See? No smooth sailing.

Thinking I'm out of the loop by this suggestion, Marrie suggested I should change my story by adding supernatural element into it. I didn't like the idea one bit. Luckily, I managed to stay afloat. The lifesaver came in the form of a story titled "The Gift" that I have been thinking about for a few months that happened to be in the supernatural theme. Maybe I 'm more cunning than I led on. Who knows? Not me.

Actually, it took me a couple of weeks to conceive "The Gift". It was going to be a story for a feature length film. And then along came a writer's block that ruined my plan. Since the block seems to weigh a tonne and refuse to budge for a few months, maybe the story is only 30 mins long.


Wollongong Foreshore Park, NSW, Australia
Visit to Wollongong Foreshore Park, NSW, Australia

In any case, I was back into the saddle.

So I wrote a synopsis for "The Gift". After reading it, Marrie gave me a greenlight to write the script. When she asked me the expected time of completing the script, I told her I have to visit my folks back in Australia the following week. And I would be away for a week. So it would be a month by my estimation. Little did she, nor I knew that while I was on "holiday" in Australia, I wrote the whole script with 2 days to spare.

Aileen sent her best wish that "my trip would be a fruitful one". She had no idea how well her wish turns out.

The script is 30 pages long. So using a rule of thumb, this translates into a 30 mins short film.

A few thing I've learnt after writing the script.

1.  A minute is a long time and a lot can happen in a movie (unless you don't care about dead space).
2.  The flight of fancy has to be grounded in real life budget and talent constraint of an amateur group.
3.  You spend 70% of the time developing the story, and 30% writing the script.

Regarding point 1. I read in a marketing book saying telling a story to sell a product within 2 minute isn't enough. I say it's plenty.

Some people have the bright idea that if you make an art house film, everything HAS to happen slowly. Ok, take my 30 minutes story, and bingo, you get a feature length movie. Don't get me wrong, I love art house films. Zhang Yimou is one of my favourite directors. Especially his early art house films.

As for point 2. The budget constraint is obvious, but the artistic and talent constraint isn't as obvious. If my story demands a nude scene, would an amateur agree to do it? Most likely not. Ok, let's take a less dramatic, but more realistic example. What about an intimate scene that requires some kissing or necking? What about action and stunt? Crying on cues? All these are things that needs to be kept in mind when writing budget films with amateur talents.

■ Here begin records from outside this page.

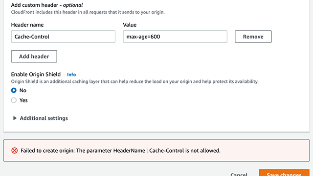Viewport: 313px width, 176px height.
Task: Click the Header name field label
Action: pyautogui.click(x=27, y=25)
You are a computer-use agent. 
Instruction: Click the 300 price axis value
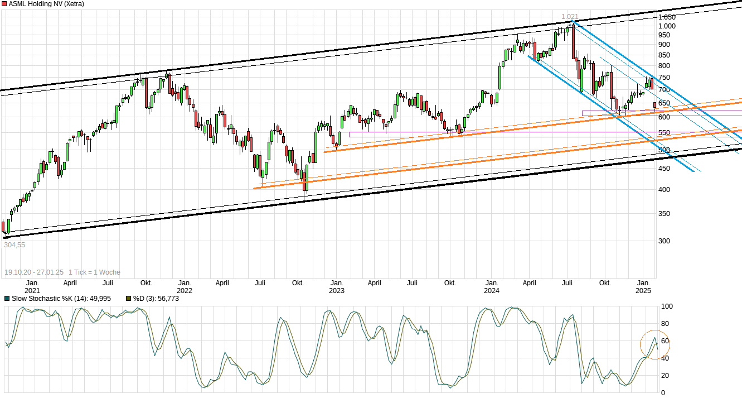(665, 241)
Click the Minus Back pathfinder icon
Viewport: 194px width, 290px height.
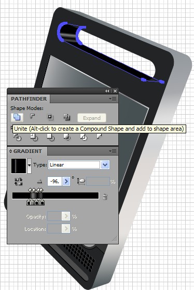pos(99,136)
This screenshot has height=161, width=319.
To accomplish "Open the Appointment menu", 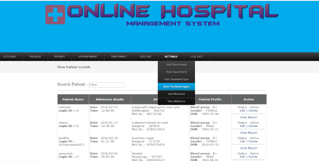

Well, point 3 at least applies to my current script. Some people, like my fellow member who just dives in writing the script. I guess everyone's method of writing is very personal.

Actually, the open sea is a bit rougher than I imagined. I also submitted 2 other synposis after "The Gift". This was becuase I was still holding on the hope to turn "The Gift" into a feature length film. One was a horror, which Marrie rejected out of hand, commenting that she woudn't want to do horror. The other story was too similar to the one she's writing. I guess the bottom line is learning to have rejections rolled off like water off a duck's back (easier said than done, I know). That goes for criticism of your works as well. Grow some thick skins. Don't take it personally. After all, we've the same goal, to see my work succeeds.